- Episode no.: Season 2 Episode 7
- Directed by: Paul Lynch
- Written by: John Mason; Mike Gray;
- Cinematography by: Edward R. Brown
- Production code: 133
- Original air date: January 30, 1989

Guest appearances
- Patricia Smith – Dr. Sara Kingsley; Colm Meaney – Miles O'Brien; J. Patrick McNamara – Capt. Taggart; Scott Trost – Ensign;

Episode chronology
| ← Previous "The Schizoid Man" | Next → "A Matter of Honor" |
- Star Trek: The Next Generation season 2

= Unnatural Selection (Star Trek: The Next Generation) =

"Unnatural Selection" is the seventh episode of the second season of the American science fiction television series Star Trek: The Next Generation, the 33rd episode overall.

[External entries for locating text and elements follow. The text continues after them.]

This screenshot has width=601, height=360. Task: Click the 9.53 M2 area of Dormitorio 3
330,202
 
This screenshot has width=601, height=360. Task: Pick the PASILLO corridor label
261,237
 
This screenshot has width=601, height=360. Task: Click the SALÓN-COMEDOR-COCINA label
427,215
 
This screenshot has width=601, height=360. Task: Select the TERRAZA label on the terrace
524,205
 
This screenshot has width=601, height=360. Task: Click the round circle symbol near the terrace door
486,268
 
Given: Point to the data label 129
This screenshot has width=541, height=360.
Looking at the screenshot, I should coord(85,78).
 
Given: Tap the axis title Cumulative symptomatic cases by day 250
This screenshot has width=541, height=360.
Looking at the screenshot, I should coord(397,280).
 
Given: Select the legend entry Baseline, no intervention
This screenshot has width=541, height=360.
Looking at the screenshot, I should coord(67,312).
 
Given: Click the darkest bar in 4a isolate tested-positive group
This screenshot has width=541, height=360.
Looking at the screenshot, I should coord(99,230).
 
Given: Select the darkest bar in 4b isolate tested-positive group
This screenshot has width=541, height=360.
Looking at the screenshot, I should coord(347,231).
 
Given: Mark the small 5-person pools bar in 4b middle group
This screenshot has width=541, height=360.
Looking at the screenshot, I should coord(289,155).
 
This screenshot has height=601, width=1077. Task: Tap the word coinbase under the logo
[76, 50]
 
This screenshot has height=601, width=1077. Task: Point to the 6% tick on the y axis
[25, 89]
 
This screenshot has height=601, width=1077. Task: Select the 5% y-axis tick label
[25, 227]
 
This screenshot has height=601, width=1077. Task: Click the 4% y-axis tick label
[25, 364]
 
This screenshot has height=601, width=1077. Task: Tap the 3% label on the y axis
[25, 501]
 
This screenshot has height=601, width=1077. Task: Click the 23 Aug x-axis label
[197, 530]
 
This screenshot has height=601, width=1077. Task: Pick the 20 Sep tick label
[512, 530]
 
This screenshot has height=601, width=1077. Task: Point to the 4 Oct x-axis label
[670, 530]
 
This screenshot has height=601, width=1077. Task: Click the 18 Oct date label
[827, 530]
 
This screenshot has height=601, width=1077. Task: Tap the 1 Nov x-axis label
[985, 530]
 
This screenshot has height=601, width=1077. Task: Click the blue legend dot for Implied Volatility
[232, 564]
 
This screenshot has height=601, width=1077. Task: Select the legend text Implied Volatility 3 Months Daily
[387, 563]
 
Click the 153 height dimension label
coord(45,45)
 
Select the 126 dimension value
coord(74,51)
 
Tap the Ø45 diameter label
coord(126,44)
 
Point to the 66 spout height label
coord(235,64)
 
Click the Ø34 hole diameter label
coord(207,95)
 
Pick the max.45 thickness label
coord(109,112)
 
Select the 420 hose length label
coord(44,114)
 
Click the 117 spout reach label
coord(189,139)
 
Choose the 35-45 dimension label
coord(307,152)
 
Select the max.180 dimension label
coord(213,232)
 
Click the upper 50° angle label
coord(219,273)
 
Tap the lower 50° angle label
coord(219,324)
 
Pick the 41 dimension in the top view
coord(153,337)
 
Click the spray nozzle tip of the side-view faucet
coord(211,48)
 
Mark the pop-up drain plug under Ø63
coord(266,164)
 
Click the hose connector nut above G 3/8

It was first broadcast on January 30, 1989. It was written by John Mason and Mike Gray, and directed by Paul Lynch.

Set in the 24th century, the series follows the adventures of the Starfleet crew of the Federation starship Enterprise-D. In this episode, the Enterprise encounters a Starfleet supply ship where everyone has died from rapid aging. They must find the cause before scientists on a research colony suffer the same fate.

The episode received a 1989 Emmy award nomination for hair styling.

==Plot==
The Federation starship Enterprise, under the command of Captain Jean-Luc Picard (Patrick Stewart), receives a distress call from the USS Lantree and finds it adrift. The Enterprise taps into the Lantrees viewer and finds that the crew appear to have died from old age, even though many were as young as the Enterprise crew. The only evidence of any medical problems was a harmless case of Thelusian flu in one of the ship's officers. They discover that the Lantrees last port-of-call was the Darwin Genetic Research Station on Gagarin IV. Captain Picard orders a quarantine warning broadcast to be set on the Lantree and orders the Enterprise to Gagarin IV. As they near the planet, they receive another distress call from the station's researchers, all of whom have started a rapid onset of geriatric phenomena they believe is tied to the Lantree.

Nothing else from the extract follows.